WHAT YOU ARE ASKED TO DO: Set down, word for word, every line of the listing below, starting with the one that contains "How do I perform: Delete" and ending with the final line. Include nothing else.

DATA:
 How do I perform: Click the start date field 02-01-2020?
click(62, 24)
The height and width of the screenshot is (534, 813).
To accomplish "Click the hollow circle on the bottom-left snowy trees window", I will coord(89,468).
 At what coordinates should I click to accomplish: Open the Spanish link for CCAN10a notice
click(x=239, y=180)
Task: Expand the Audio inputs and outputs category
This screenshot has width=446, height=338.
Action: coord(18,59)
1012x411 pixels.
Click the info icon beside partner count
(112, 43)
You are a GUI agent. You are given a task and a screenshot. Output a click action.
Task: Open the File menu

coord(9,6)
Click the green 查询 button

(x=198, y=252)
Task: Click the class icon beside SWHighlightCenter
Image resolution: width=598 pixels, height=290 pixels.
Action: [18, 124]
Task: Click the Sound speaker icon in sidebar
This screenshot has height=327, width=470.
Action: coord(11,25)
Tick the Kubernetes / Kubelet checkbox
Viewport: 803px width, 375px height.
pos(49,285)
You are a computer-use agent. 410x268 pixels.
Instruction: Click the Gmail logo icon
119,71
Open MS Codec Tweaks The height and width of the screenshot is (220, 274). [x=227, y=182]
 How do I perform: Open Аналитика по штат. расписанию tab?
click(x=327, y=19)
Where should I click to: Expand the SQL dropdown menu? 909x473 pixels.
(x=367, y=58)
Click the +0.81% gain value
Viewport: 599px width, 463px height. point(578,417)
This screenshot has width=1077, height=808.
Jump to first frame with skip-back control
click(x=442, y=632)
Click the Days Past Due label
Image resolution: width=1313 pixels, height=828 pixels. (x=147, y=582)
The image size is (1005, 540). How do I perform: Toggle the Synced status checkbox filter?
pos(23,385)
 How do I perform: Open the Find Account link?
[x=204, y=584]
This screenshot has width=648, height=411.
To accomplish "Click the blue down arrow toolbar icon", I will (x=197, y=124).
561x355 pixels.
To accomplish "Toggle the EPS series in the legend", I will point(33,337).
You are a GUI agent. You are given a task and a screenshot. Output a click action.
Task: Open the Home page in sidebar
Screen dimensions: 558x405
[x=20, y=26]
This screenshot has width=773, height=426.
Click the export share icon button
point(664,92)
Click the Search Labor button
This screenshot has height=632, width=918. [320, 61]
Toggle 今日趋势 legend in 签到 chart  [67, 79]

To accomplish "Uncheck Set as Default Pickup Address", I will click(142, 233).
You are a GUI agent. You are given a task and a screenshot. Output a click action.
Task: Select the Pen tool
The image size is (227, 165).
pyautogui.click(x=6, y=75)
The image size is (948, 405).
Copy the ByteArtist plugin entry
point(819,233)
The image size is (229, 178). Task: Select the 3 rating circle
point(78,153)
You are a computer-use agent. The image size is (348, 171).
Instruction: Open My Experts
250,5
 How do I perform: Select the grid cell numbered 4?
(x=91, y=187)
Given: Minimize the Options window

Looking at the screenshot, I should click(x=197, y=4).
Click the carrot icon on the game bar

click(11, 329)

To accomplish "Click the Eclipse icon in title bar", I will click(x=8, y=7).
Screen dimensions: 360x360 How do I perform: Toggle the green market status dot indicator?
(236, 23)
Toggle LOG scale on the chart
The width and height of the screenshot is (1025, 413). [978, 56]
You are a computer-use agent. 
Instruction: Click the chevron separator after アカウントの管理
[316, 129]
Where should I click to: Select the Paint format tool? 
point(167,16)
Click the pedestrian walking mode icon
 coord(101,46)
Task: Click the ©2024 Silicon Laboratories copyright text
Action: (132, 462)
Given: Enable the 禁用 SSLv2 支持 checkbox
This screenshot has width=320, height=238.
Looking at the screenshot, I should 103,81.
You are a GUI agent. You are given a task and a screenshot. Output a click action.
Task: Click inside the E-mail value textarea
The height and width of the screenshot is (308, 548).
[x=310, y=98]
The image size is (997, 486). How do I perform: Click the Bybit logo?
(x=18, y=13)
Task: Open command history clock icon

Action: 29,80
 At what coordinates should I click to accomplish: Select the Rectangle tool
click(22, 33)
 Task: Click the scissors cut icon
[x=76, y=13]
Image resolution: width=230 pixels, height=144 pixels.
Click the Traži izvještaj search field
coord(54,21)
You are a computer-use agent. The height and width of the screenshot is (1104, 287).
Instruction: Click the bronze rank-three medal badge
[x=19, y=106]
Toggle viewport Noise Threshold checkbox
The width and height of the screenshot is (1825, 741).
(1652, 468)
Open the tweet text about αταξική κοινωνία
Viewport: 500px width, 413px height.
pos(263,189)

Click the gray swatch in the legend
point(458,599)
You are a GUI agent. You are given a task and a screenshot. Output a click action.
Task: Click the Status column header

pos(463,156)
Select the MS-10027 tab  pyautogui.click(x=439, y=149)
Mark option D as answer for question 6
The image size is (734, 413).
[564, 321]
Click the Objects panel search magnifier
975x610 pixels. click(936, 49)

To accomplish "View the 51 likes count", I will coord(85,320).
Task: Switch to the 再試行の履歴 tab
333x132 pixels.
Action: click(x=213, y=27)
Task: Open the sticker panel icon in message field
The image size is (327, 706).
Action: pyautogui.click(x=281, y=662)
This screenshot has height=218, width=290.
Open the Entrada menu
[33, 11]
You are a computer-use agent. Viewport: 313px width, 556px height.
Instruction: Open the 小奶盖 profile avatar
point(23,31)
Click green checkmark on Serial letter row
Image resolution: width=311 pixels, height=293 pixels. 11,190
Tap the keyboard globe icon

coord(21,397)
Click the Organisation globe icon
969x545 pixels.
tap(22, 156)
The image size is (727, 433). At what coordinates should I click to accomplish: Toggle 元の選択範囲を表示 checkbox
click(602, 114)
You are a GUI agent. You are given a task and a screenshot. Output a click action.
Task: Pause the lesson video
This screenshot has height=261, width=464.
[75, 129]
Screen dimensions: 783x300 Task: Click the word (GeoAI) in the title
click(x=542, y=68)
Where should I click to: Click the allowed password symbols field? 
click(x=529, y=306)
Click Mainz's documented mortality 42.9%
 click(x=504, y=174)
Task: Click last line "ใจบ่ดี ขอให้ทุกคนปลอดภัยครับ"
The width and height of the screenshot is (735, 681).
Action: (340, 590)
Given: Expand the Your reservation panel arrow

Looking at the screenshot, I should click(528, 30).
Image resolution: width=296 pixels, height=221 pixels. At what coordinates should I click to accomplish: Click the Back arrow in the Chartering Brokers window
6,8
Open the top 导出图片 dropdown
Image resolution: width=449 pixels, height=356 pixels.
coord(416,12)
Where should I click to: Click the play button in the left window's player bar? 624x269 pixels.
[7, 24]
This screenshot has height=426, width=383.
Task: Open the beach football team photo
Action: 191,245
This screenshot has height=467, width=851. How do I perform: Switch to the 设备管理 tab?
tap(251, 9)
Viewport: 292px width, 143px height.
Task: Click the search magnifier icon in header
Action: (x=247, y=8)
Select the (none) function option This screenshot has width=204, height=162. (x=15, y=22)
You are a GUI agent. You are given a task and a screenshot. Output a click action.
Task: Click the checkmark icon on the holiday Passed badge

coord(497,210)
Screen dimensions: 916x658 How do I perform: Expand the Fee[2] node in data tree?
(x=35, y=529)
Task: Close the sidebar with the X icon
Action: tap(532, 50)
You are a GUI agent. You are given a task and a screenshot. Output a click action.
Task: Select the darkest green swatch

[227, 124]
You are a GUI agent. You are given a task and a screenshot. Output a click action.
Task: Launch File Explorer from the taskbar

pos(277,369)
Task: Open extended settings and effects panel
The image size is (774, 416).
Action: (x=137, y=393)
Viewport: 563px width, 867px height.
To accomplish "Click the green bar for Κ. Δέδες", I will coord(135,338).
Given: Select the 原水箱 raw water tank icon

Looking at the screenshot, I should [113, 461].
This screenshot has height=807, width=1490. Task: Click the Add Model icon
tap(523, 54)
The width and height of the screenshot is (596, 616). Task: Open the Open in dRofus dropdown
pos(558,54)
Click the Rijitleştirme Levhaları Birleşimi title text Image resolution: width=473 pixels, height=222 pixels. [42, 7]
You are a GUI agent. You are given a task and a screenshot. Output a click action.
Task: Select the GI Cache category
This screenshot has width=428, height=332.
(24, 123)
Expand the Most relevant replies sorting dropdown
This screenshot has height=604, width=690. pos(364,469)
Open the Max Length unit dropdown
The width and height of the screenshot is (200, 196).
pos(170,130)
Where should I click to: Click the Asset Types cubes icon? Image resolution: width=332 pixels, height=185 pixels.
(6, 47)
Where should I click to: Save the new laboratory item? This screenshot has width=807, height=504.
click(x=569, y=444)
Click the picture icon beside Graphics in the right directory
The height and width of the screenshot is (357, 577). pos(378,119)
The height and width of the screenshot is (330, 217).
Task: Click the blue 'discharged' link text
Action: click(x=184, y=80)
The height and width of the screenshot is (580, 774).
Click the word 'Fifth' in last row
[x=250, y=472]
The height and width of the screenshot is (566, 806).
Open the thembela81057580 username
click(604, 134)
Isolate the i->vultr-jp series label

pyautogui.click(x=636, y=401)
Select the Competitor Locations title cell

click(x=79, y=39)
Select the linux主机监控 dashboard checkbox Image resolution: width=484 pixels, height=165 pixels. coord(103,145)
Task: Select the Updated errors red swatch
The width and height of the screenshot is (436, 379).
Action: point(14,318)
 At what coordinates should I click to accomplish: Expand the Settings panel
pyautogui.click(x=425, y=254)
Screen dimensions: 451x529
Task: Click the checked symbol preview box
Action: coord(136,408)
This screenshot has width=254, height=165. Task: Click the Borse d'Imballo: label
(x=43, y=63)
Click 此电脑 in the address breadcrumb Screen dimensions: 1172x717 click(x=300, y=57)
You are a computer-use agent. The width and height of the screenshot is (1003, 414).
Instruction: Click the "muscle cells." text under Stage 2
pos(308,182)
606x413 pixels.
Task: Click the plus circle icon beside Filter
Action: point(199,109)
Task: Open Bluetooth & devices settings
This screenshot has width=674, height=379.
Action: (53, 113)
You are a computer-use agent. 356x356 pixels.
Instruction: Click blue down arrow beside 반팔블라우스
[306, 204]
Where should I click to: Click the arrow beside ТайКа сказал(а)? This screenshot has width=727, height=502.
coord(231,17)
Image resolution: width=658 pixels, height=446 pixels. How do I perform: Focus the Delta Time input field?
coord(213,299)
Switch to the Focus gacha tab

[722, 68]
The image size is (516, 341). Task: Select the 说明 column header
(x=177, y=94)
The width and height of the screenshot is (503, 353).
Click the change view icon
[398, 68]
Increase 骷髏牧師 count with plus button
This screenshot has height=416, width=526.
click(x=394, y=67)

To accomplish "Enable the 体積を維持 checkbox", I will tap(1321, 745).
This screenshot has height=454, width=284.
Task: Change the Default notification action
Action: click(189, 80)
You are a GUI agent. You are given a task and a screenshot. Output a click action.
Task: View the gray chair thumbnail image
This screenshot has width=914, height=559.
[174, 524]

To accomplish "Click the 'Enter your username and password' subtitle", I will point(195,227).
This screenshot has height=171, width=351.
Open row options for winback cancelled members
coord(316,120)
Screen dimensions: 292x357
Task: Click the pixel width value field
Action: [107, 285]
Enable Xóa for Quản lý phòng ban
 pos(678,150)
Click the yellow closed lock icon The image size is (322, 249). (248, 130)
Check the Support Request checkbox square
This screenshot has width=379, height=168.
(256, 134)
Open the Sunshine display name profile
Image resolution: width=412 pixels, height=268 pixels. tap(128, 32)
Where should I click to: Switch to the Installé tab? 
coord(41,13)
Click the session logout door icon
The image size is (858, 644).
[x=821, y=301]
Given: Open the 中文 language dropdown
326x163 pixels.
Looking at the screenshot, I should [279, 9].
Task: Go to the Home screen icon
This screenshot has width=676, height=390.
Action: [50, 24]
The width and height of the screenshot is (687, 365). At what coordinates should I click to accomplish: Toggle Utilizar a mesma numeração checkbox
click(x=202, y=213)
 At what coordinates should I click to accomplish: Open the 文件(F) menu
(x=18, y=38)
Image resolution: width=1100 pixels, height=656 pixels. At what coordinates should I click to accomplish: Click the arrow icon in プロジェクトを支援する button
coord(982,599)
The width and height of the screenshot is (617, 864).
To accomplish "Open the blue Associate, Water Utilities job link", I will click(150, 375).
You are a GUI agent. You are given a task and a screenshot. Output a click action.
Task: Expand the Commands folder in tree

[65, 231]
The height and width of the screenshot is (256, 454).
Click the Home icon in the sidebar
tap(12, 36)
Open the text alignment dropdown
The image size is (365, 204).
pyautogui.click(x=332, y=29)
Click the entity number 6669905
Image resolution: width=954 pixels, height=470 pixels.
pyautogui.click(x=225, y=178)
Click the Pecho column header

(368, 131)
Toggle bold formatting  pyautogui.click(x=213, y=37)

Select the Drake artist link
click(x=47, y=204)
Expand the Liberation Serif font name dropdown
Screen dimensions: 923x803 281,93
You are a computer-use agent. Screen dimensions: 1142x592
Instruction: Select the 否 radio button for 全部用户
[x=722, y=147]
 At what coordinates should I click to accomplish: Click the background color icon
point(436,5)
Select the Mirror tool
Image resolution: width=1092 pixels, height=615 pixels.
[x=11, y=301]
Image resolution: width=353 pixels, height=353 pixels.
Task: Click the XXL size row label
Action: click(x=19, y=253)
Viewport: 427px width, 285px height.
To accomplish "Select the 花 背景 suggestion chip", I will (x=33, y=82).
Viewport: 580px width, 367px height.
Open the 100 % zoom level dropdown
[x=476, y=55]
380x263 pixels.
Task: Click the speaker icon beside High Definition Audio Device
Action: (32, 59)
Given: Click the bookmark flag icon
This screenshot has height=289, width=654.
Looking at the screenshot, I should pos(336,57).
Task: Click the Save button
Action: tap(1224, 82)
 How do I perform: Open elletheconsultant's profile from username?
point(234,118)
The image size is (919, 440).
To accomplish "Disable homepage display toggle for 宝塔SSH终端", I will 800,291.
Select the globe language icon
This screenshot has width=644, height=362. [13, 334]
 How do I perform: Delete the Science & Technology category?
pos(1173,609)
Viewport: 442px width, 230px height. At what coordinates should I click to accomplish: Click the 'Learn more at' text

TASK OUTPUT:
 How do I perform: Delete the Science & Technology category?
pos(1173,609)
Viewport: 442px width, 230px height. At what coordinates should I click to accomplish: Click the 'Learn more at' text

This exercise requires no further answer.